Task: Would you return, word for word, the lines of the data below from the line with "Task: Click the search magnifier icon" through the line with "Given: Click the cascading windows icon", and no others?

Information provided:
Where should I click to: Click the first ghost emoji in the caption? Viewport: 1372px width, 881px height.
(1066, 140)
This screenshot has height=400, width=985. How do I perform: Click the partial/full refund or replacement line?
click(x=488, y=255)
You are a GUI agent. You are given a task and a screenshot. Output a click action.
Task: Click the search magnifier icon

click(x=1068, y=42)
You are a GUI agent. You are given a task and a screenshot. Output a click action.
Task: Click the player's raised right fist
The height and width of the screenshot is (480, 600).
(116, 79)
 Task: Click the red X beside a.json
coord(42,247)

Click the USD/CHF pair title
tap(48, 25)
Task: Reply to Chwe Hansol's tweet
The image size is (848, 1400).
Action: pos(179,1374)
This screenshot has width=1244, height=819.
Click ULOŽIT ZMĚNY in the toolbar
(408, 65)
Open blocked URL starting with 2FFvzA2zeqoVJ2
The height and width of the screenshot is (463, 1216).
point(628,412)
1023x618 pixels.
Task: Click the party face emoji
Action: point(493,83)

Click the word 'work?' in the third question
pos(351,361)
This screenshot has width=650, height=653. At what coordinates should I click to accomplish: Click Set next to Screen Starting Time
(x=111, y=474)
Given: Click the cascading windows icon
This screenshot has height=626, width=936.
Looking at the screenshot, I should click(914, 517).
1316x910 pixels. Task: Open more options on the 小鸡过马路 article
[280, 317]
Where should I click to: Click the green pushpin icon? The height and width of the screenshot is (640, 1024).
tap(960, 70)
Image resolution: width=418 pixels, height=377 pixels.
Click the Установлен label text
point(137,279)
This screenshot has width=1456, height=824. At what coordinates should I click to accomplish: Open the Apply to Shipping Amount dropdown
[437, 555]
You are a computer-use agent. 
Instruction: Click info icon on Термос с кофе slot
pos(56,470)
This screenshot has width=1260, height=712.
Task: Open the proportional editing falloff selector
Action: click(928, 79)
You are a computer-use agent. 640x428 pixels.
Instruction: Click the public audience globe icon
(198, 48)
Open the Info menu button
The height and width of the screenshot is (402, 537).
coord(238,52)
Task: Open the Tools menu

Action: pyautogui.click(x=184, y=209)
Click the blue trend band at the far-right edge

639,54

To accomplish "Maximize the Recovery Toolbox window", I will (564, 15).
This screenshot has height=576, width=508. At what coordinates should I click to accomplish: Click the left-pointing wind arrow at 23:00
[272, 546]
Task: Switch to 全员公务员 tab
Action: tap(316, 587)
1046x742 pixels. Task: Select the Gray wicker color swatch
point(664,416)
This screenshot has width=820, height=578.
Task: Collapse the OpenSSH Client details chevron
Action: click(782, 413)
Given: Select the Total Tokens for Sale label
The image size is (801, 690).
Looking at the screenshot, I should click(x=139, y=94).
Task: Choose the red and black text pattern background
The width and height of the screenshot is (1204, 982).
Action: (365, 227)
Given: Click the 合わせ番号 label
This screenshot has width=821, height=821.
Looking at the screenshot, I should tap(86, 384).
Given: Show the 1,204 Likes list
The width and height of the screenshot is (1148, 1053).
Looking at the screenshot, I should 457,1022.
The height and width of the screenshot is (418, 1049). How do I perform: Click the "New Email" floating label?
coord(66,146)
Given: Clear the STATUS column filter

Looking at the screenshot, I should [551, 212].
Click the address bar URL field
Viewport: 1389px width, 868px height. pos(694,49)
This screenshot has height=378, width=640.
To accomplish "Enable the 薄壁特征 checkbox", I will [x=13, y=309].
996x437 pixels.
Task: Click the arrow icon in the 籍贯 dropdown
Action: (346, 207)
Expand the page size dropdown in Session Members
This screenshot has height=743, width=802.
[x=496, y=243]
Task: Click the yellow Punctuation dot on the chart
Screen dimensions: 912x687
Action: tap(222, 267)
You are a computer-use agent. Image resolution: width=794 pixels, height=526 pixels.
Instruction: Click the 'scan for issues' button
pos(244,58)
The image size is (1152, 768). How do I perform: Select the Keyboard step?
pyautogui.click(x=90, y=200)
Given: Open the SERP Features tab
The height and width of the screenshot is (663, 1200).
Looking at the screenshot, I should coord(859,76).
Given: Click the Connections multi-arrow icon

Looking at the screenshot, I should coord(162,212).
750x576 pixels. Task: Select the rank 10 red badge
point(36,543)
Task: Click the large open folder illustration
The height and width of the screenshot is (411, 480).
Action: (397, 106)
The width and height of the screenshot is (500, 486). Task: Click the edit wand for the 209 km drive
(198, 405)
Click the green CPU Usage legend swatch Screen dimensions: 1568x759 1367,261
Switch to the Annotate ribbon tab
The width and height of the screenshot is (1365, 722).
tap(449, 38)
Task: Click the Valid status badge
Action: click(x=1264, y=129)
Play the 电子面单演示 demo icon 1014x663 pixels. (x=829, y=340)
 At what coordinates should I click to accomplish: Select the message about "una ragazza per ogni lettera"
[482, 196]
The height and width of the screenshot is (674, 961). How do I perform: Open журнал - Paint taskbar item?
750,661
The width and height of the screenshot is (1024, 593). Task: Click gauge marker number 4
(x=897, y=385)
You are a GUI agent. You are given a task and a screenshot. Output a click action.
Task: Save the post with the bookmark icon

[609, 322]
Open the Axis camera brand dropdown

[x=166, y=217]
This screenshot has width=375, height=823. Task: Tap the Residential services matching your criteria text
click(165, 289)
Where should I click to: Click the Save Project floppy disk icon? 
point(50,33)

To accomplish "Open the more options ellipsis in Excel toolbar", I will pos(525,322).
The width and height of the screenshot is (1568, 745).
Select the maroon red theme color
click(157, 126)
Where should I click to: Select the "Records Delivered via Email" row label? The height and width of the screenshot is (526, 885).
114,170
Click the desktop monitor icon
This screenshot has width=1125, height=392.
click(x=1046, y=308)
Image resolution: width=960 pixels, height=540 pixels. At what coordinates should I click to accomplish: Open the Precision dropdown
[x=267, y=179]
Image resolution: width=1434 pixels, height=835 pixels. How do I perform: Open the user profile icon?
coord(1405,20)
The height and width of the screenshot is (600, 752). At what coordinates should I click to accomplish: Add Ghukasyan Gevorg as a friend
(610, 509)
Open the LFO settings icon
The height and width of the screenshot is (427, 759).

Exercise solution:
Task: Click the search magnifier icon

click(x=1068, y=42)
You are a GUI agent. You are given a task and a screenshot. Output a click action.
Task: Click the player's raised right fist
The height and width of the screenshot is (480, 600).
(116, 79)
 Task: Click the red X beside a.json
coord(42,247)

Click the USD/CHF pair title
tap(48, 25)
Task: Reply to Chwe Hansol's tweet
The image size is (848, 1400).
Action: pos(179,1374)
This screenshot has width=1244, height=819.
Click ULOŽIT ZMĚNY in the toolbar
(408, 65)
Open blocked URL starting with 2FFvzA2zeqoVJ2
The height and width of the screenshot is (463, 1216).
point(628,412)
1023x618 pixels.
Task: Click the party face emoji
Action: point(493,83)

Click the word 'work?' in the third question
pos(351,361)
This screenshot has width=650, height=653. At what coordinates should I click to accomplish: Click Set next to Screen Starting Time
(x=111, y=474)
Given: Click the cascading windows icon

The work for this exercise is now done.